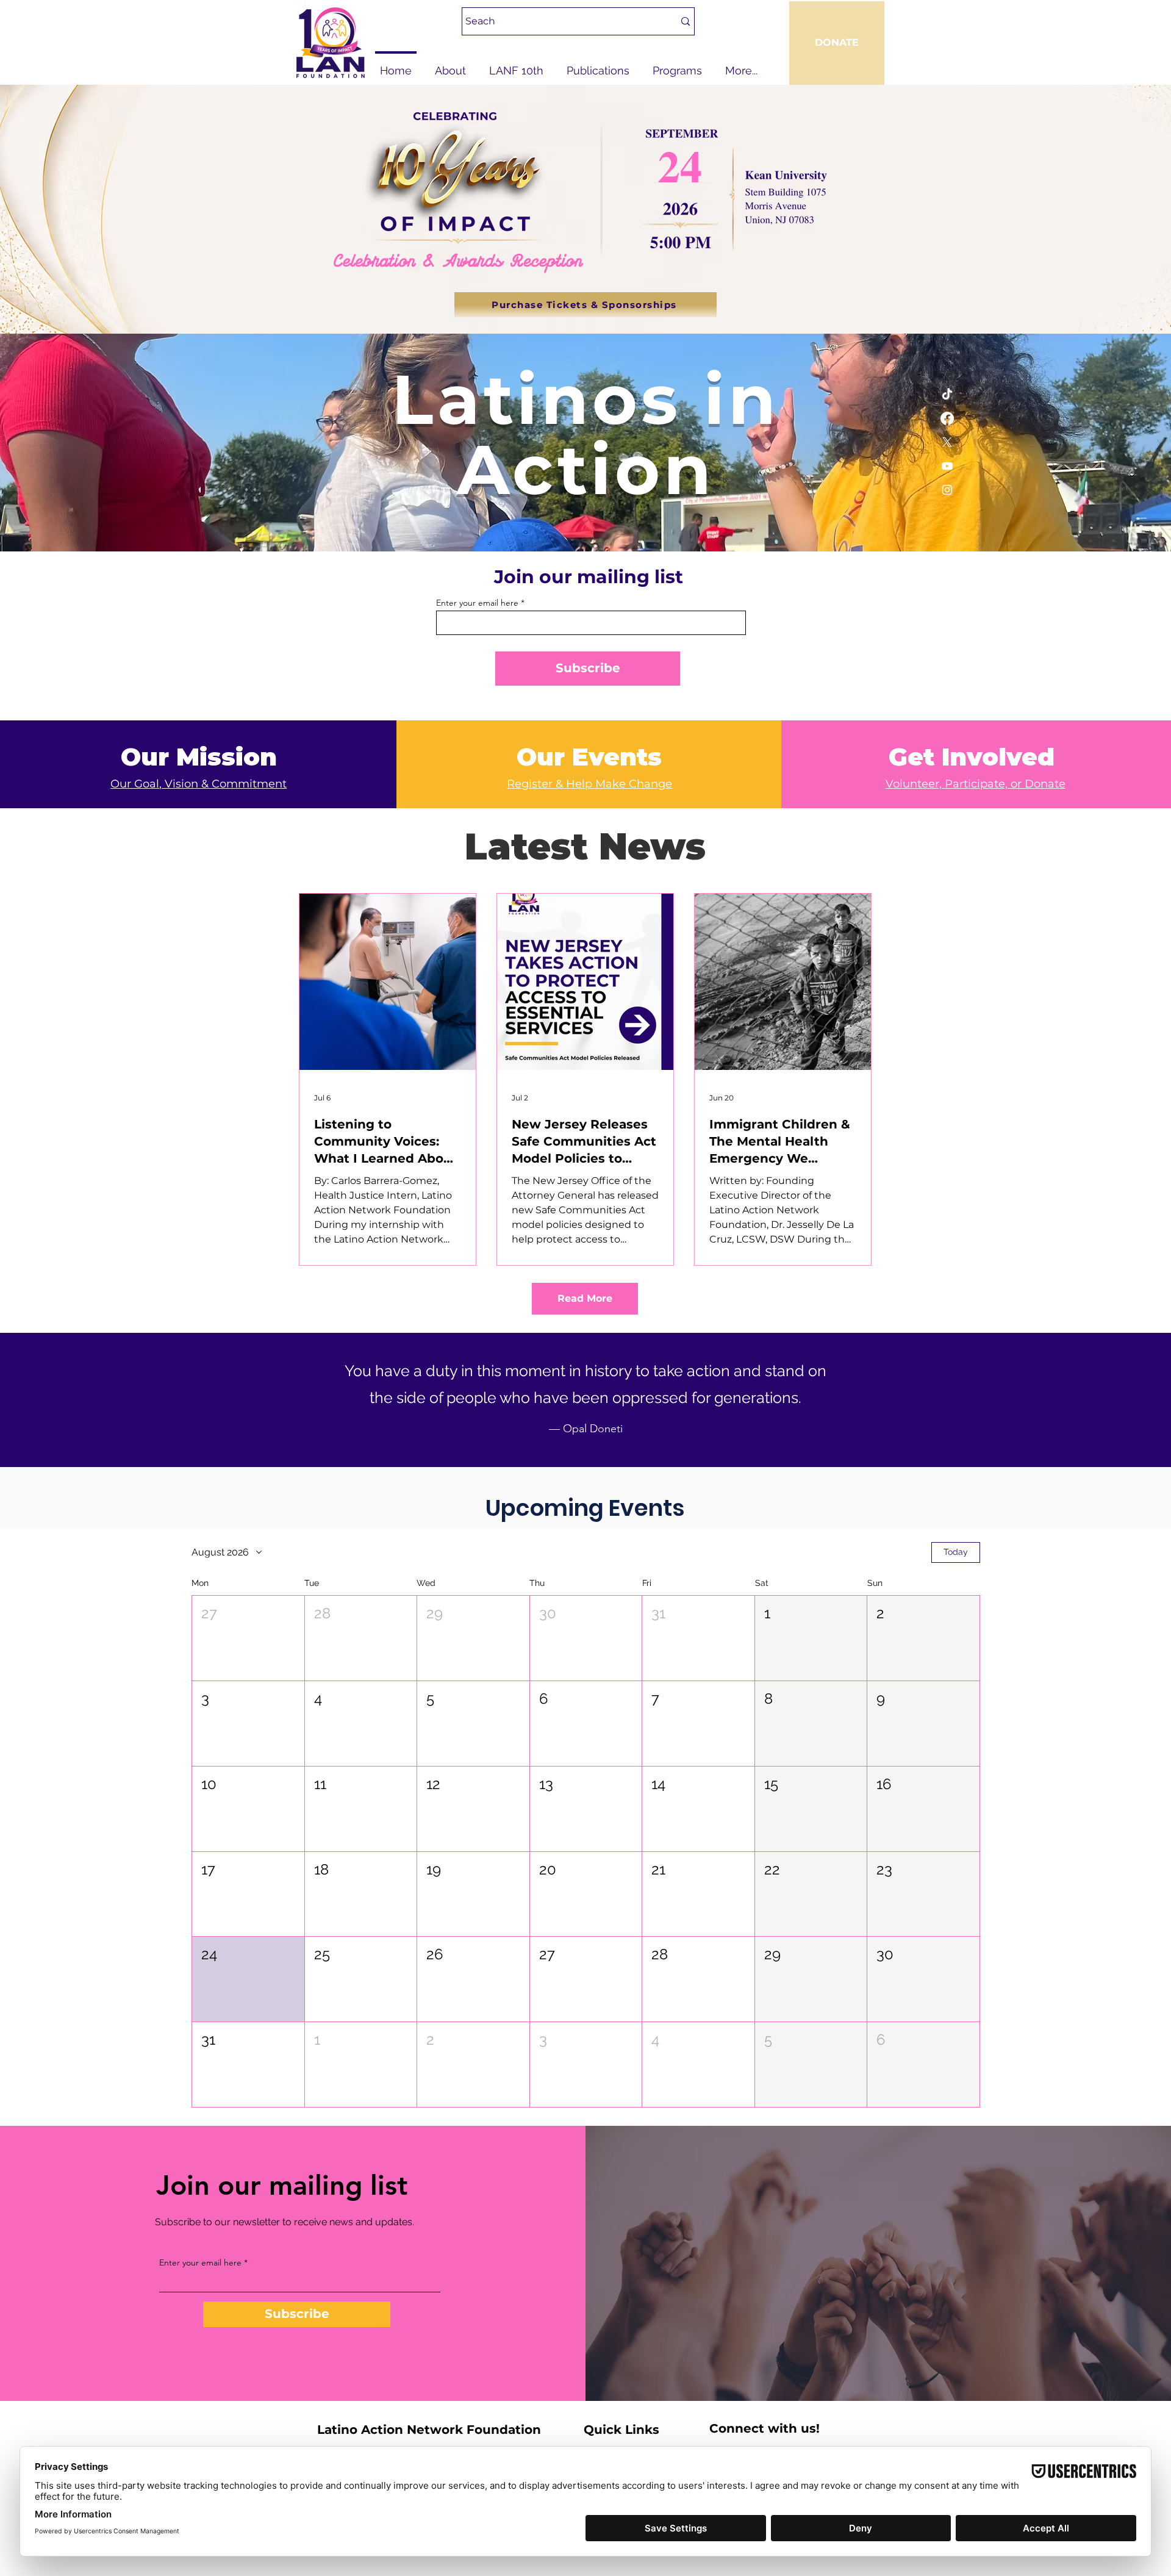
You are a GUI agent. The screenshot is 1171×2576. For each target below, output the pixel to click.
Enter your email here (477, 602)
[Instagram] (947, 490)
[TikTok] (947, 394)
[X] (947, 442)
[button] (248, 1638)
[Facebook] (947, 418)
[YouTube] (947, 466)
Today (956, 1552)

* * *

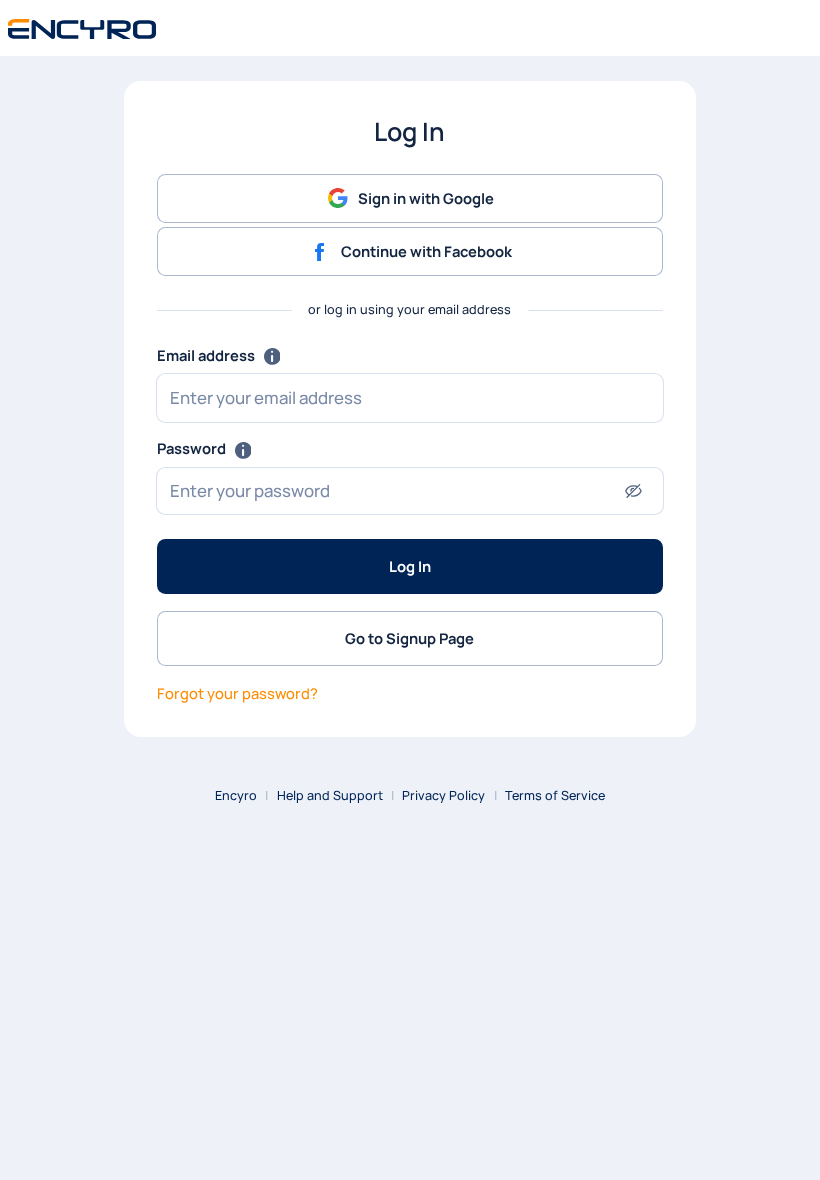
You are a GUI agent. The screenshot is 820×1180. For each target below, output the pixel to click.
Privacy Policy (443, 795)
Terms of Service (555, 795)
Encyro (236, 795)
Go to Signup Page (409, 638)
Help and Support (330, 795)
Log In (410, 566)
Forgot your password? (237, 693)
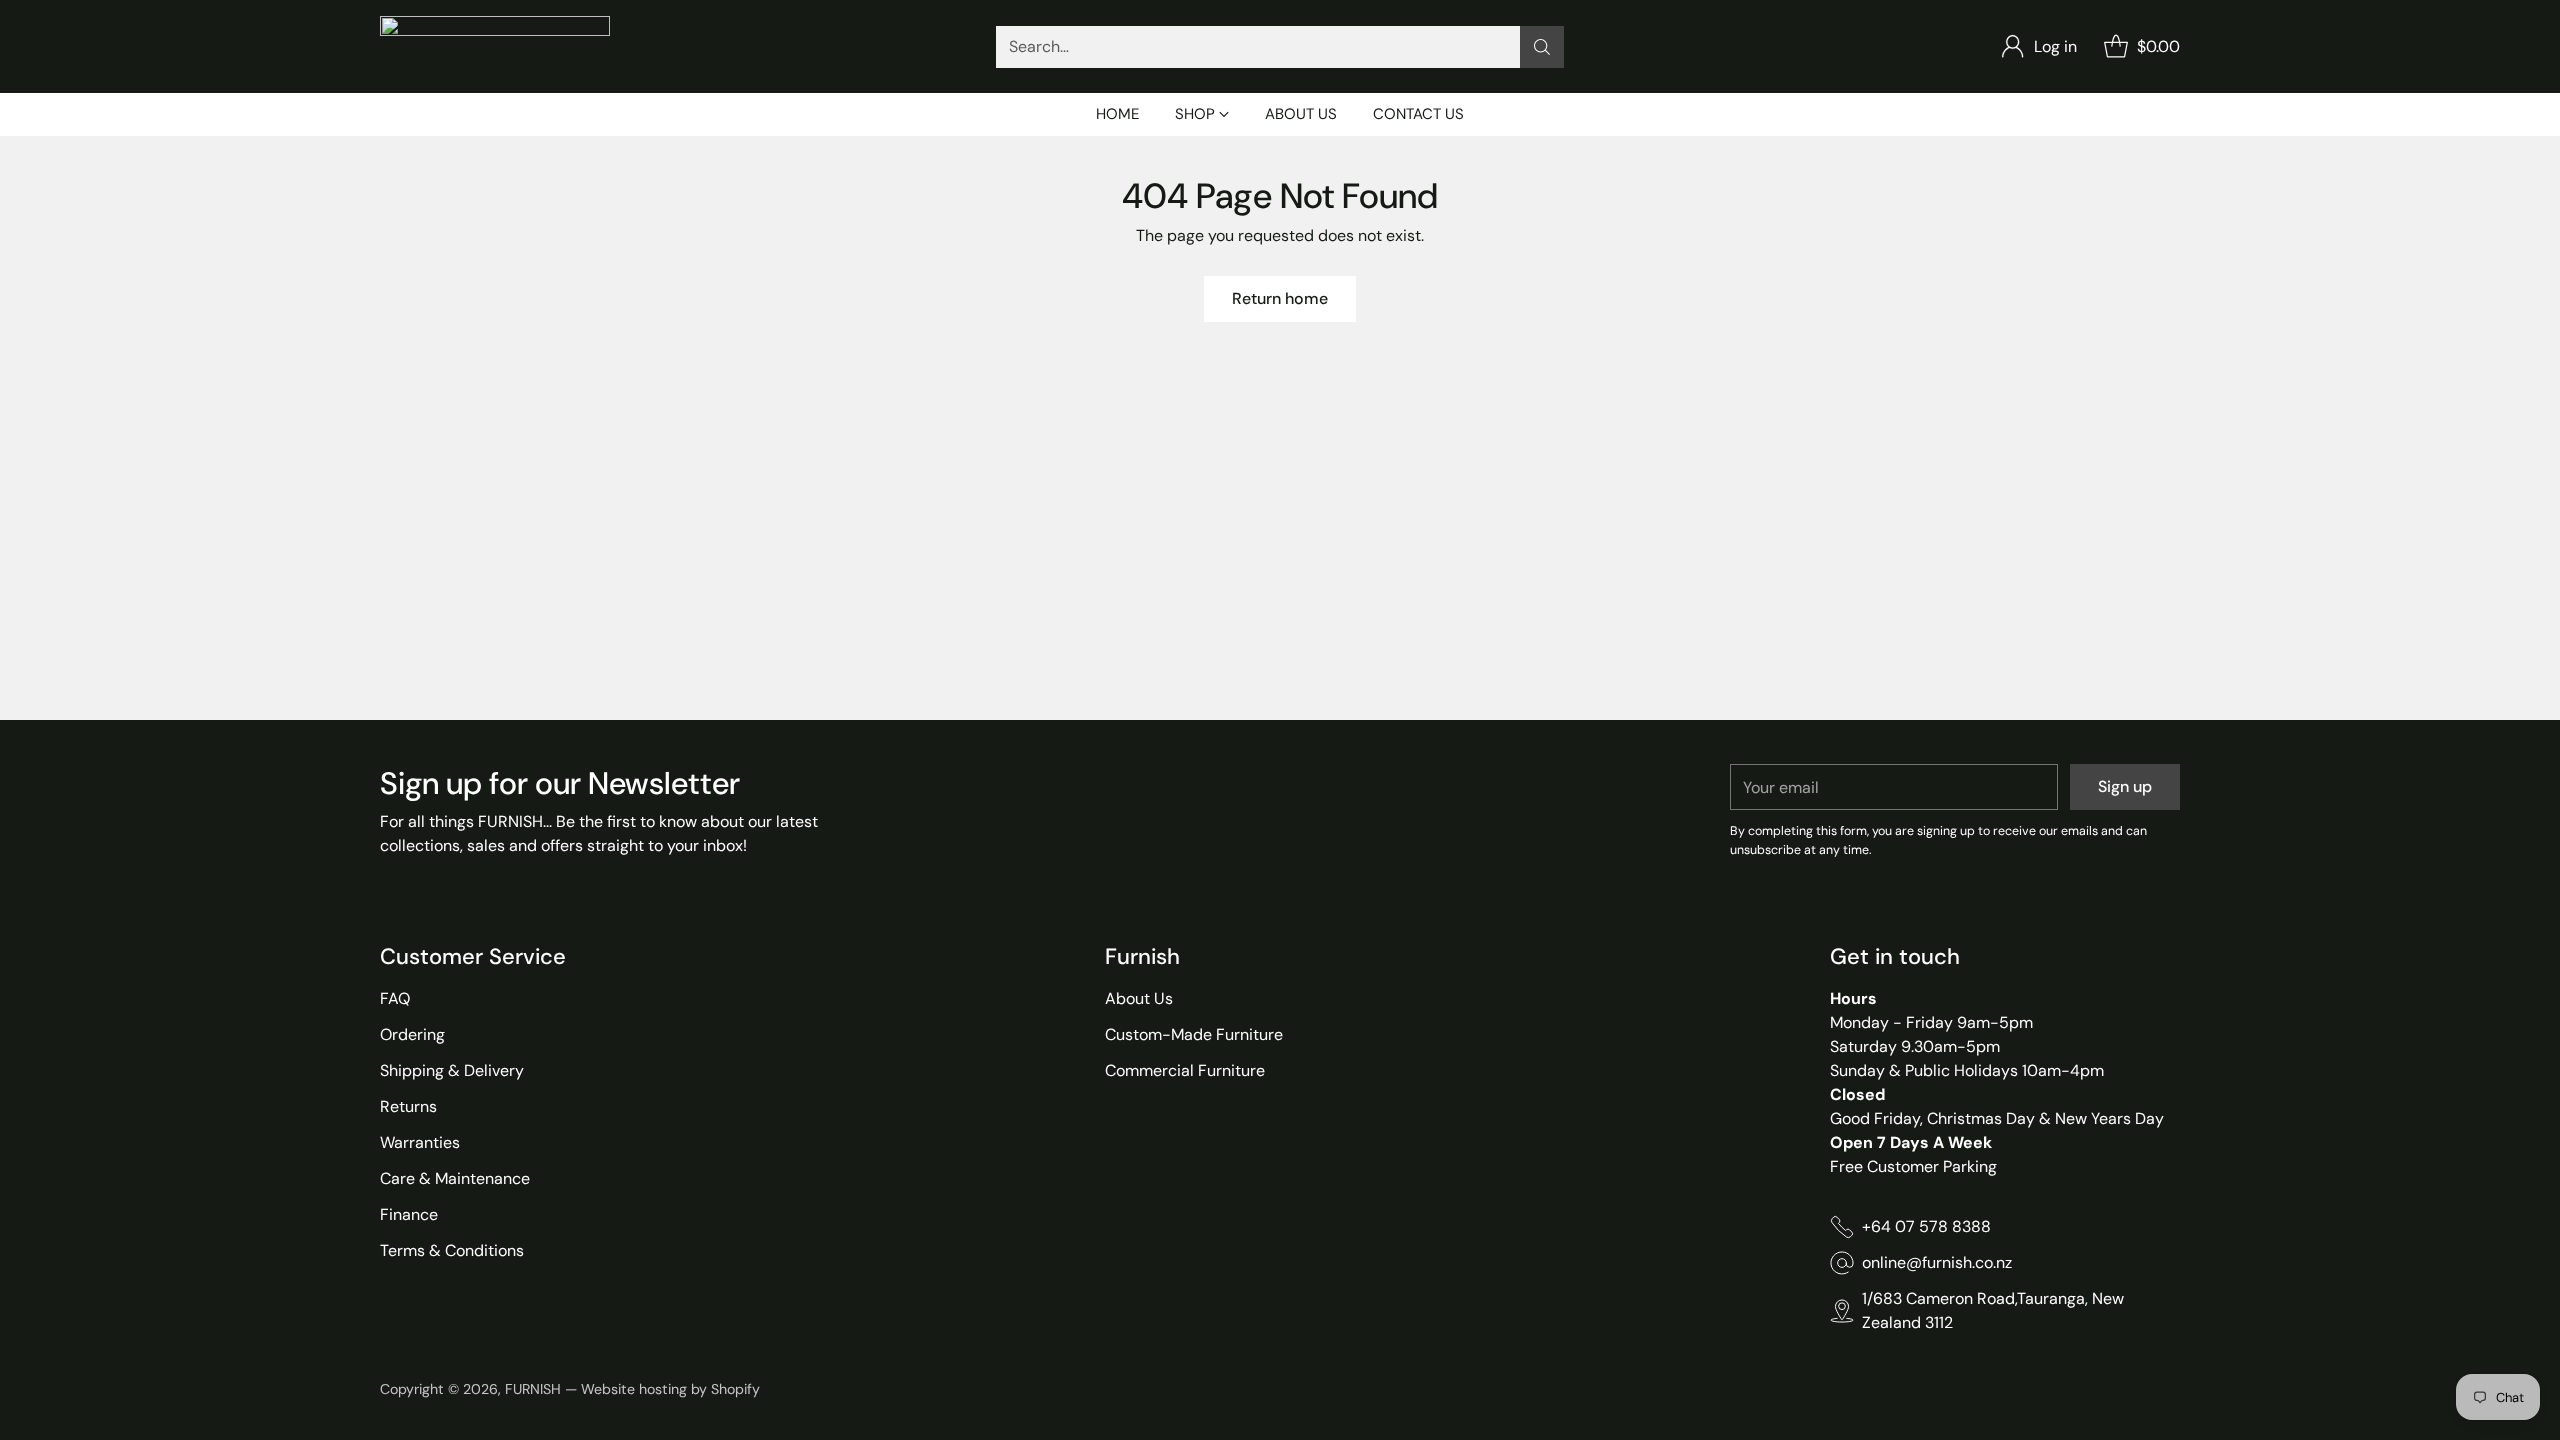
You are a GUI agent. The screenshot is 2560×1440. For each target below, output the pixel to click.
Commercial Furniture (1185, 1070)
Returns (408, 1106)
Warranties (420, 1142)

■ **Task instructions**: Leaving pictures out, output the lines of the data above from the one with "Log In (410, 566)" through the one with "Warranties (420, 1142)", word for word.

■ **Response to the exercise**:
Log In (410, 566)
Forgot your password? (237, 693)
You are a GUI agent. The screenshot is 2560×1440. For each target below, output the pixel to click.
Commercial Furniture (1185, 1070)
Returns (408, 1106)
Warranties (420, 1142)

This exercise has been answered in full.